[Problem to solve] Write out these lines again, replacing "computer-use agent" with "screen assistant" wherever it appears and changing nothing else.

[Entries]
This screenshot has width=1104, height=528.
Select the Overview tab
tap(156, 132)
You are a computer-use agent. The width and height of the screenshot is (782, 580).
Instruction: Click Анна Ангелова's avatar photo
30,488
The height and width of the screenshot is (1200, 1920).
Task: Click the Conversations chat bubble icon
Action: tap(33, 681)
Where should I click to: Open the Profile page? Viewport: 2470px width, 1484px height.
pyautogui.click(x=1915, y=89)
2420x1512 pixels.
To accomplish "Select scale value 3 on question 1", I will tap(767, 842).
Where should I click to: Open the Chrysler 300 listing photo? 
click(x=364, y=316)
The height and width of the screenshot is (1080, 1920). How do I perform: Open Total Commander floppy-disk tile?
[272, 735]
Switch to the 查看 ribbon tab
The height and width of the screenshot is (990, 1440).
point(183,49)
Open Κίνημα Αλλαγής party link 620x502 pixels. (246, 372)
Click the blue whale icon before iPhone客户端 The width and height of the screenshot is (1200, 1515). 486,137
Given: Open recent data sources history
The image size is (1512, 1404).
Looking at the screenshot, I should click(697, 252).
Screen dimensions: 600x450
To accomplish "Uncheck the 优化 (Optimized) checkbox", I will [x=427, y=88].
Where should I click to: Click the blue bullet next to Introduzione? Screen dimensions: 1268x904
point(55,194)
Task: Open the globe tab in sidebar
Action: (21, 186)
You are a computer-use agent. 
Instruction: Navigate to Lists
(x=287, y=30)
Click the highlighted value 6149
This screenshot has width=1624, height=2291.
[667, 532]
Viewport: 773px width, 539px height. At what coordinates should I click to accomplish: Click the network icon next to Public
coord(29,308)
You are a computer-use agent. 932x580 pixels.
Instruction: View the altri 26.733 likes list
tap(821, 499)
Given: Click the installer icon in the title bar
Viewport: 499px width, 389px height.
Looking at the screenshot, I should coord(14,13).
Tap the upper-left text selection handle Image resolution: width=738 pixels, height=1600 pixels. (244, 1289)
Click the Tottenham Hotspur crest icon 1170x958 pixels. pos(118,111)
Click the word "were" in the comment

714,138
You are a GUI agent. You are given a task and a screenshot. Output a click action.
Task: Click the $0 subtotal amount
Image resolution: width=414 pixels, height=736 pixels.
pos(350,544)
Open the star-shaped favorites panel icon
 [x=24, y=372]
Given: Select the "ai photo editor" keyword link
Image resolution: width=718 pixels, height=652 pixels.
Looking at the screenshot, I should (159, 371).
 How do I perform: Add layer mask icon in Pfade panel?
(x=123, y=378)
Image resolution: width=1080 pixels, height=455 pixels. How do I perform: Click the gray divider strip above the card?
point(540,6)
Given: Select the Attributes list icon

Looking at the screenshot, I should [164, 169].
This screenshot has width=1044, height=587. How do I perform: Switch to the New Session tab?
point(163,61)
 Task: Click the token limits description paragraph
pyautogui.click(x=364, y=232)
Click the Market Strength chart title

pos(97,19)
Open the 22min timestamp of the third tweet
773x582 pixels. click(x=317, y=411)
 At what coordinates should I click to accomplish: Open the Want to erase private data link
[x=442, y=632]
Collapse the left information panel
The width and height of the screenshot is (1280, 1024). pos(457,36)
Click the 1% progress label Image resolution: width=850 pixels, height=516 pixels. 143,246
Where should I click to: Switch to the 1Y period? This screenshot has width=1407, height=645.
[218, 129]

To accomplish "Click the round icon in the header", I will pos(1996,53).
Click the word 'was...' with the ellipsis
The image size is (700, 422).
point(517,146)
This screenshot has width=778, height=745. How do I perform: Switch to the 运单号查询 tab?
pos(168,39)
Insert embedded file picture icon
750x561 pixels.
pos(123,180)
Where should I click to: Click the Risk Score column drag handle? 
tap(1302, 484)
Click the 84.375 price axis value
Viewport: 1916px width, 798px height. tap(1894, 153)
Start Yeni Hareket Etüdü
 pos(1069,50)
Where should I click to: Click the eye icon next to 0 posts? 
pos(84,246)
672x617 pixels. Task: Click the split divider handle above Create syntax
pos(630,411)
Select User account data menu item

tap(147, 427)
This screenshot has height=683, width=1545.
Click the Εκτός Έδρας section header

[Written answer]
This screenshot has width=1104, height=528.
Select the Overview tab
tap(156, 132)
You are a screen assistant. The width and height of the screenshot is (782, 580).
Instruction: Click Анна Ангелова's avatar photo
30,488
The height and width of the screenshot is (1200, 1920).
Task: Click the Conversations chat bubble icon
Action: tap(33, 681)
Where should I click to: Open the Profile page? Viewport: 2470px width, 1484px height.
pyautogui.click(x=1915, y=89)
2420x1512 pixels.
To accomplish "Select scale value 3 on question 1", I will tap(767, 842).
Where should I click to: Open the Chrysler 300 listing photo? 
click(x=364, y=316)
The height and width of the screenshot is (1080, 1920). How do I perform: Open Total Commander floppy-disk tile?
[272, 735]
Switch to the 查看 ribbon tab
The height and width of the screenshot is (990, 1440).
point(183,49)
Open Κίνημα Αλλαγής party link 620x502 pixels. (246, 372)
Click the blue whale icon before iPhone客户端 The width and height of the screenshot is (1200, 1515). 486,137
Given: Open recent data sources history
The image size is (1512, 1404).
Looking at the screenshot, I should click(697, 252).
Screen dimensions: 600x450
To accomplish "Uncheck the 优化 (Optimized) checkbox", I will [x=427, y=88].
Where should I click to: Click the blue bullet next to Introduzione? Screen dimensions: 1268x904
point(55,194)
Task: Open the globe tab in sidebar
Action: (21, 186)
You are a screen assistant. 
Instruction: Navigate to Lists
(x=287, y=30)
Click the highlighted value 6149
This screenshot has width=1624, height=2291.
[667, 532]
Viewport: 773px width, 539px height. At what coordinates should I click to accomplish: Click the network icon next to Public
coord(29,308)
You are a screen assistant. 932x580 pixels.
Instruction: View the altri 26.733 likes list
tap(821, 499)
Given: Click the installer icon in the title bar
Viewport: 499px width, 389px height.
Looking at the screenshot, I should coord(14,13).
Tap the upper-left text selection handle Image resolution: width=738 pixels, height=1600 pixels. (244, 1289)
Click the Tottenham Hotspur crest icon 1170x958 pixels. pos(118,111)
Click the word "were" in the comment

714,138
You are a GUI agent. You are given a task and a screenshot. Output a click action.
Task: Click the $0 subtotal amount
Image resolution: width=414 pixels, height=736 pixels.
pos(350,544)
Open the star-shaped favorites panel icon
 [x=24, y=372]
Given: Select the "ai photo editor" keyword link
Image resolution: width=718 pixels, height=652 pixels.
Looking at the screenshot, I should (159, 371).
 How do I perform: Add layer mask icon in Pfade panel?
(x=123, y=378)
Image resolution: width=1080 pixels, height=455 pixels. How do I perform: Click the gray divider strip above the card?
point(540,6)
Given: Select the Attributes list icon

Looking at the screenshot, I should [164, 169].
This screenshot has width=1044, height=587. How do I perform: Switch to the New Session tab?
point(163,61)
 Task: Click the token limits description paragraph
pyautogui.click(x=364, y=232)
Click the Market Strength chart title

pos(97,19)
Open the 22min timestamp of the third tweet
773x582 pixels. click(x=317, y=411)
 At what coordinates should I click to accomplish: Open the Want to erase private data link
[x=442, y=632]
Collapse the left information panel
The width and height of the screenshot is (1280, 1024). pos(457,36)
Click the 1% progress label Image resolution: width=850 pixels, height=516 pixels. 143,246
Where should I click to: Switch to the 1Y period? This screenshot has width=1407, height=645.
[218, 129]

To accomplish "Click the round icon in the header", I will pos(1996,53).
Click the word 'was...' with the ellipsis
The image size is (700, 422).
point(517,146)
This screenshot has width=778, height=745. How do I perform: Switch to the 运单号查询 tab?
pos(168,39)
Insert embedded file picture icon
750x561 pixels.
pos(123,180)
Where should I click to: Click the Risk Score column drag handle? 
tap(1302, 484)
Click the 84.375 price axis value
Viewport: 1916px width, 798px height. tap(1894, 153)
Start Yeni Hareket Etüdü
 pos(1069,50)
Where should I click to: Click the eye icon next to 0 posts? 
pos(84,246)
672x617 pixels. Task: Click the split divider handle above Create syntax
pos(630,411)
Select User account data menu item

tap(147, 427)
This screenshot has height=683, width=1545.
Click the Εκτός Έδρας section header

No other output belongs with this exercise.